In Situ Archaeological Conservation (1986)
In collaboration with Mexico's Instituto Nacional de Antropología e Historia (INAH), the Getty Conservation Institute (GCI) organized a forum for archaeologists and conservators to discuss the problems associated with conserving archaeological materials, with special regard for sites and those objects which remain in situ.
Experts from 10 countries gathered at the National Museum of Anthropology in Mexico City to attend sessions on site collaboration between archaeologists and conservators; preservation of sites through modification of the natural surroundings and environmental intervention; and problems associated with the preservation of archaeological patrimony in the developing world. Papers were also presented on the conservation of specific objects and materials—particularly textiles, leather, bone, wood, ceramics, painted surfaces, non-ferrous metals, and iron, gold, and silver. Recent advances in Mexico for the on-site conservation of stucco were reviewed. Lifting, molding, and casting techniques were also considered, with special attention to the recovery of information where only the impressions of an object remain, and to specialized evacuation and conservation measures for cold and frozen sites.
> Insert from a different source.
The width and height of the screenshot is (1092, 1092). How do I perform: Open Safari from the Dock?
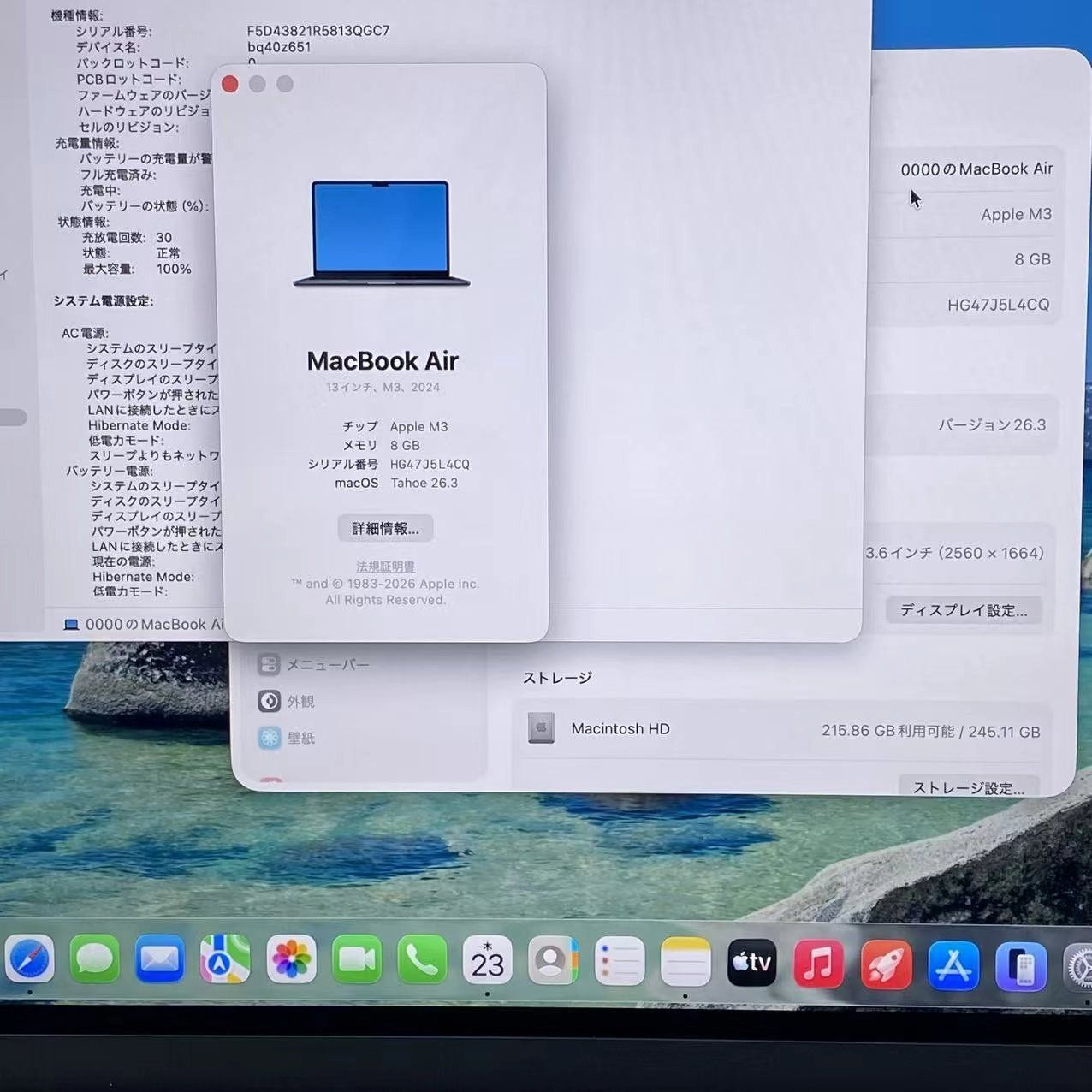(x=30, y=960)
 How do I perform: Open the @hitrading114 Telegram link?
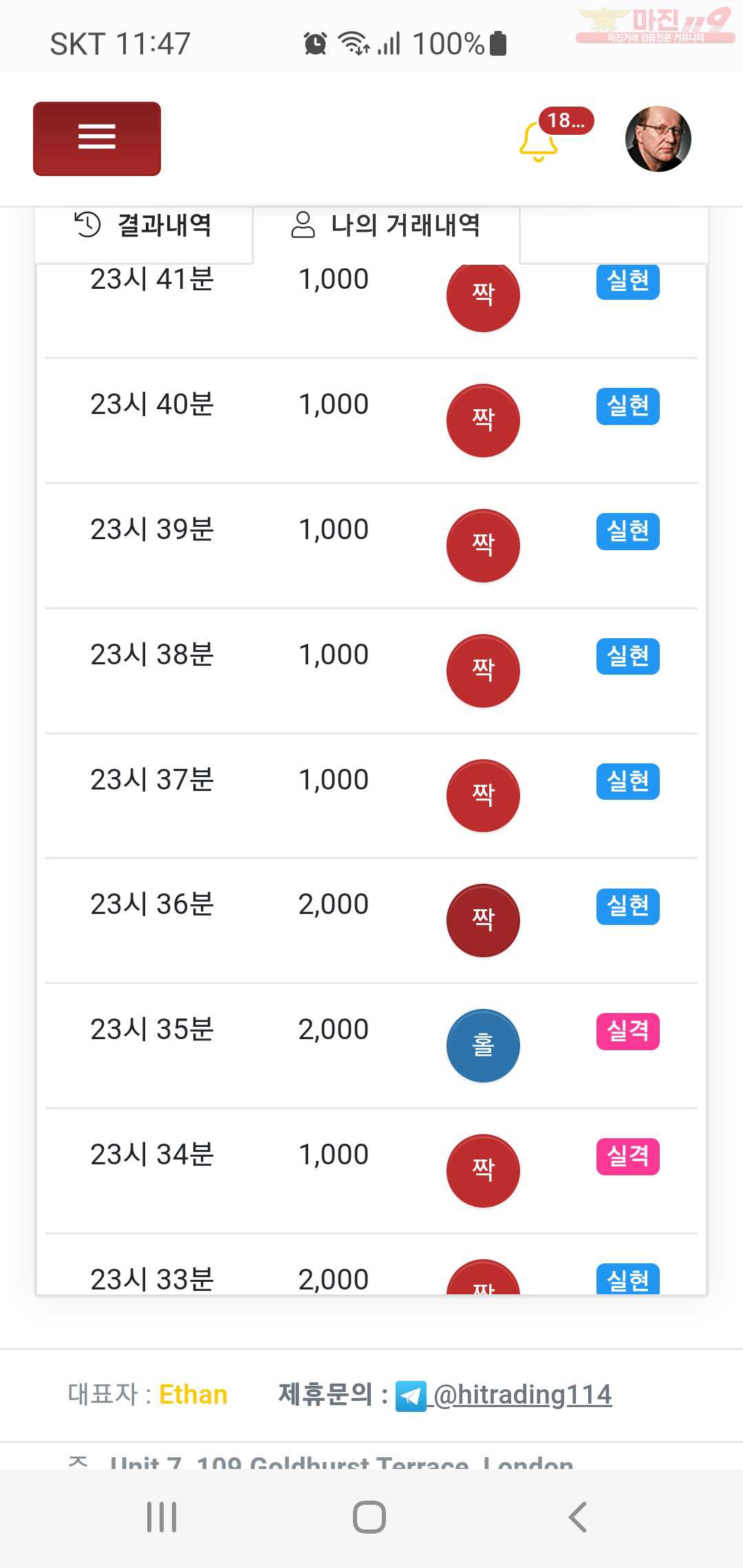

During the course of the conference, a number of areas were proposed for additional research. Among these were the conservation of mud brick, adobe and mud plaster, as well as problems associated with the protection of rock art sites and in situ conservation in tropical climates. Other suggestions included the development of a manual for field archaeology integrating in situ conservation, the dissemination of information about materials that may be used on-site, and a listing of laboratory equipment required in field work.
The program encompassed 21 professional papers, open discussions of major issues and technical visits to archaeological sites. The location of the meeting provided participants the opportunity to meet with specialists who were involved in the excavation of the Templo Mayor, and to visit this remarkable example of large-scale in situ archaeological conservation. Participants also visited Teotihuacan and Cacaxtla—each representing a different approach to in situ conservation—as well as the Centro Nacional de Conservacion y Restauracion at the Exconvento de Churubusco.
Following the conference, the GCI published the proceedings, In Situ Archaeological Conservation. While the English edition of the proceedings is now out of print, the Spanish-language edition remains available from Getty publications.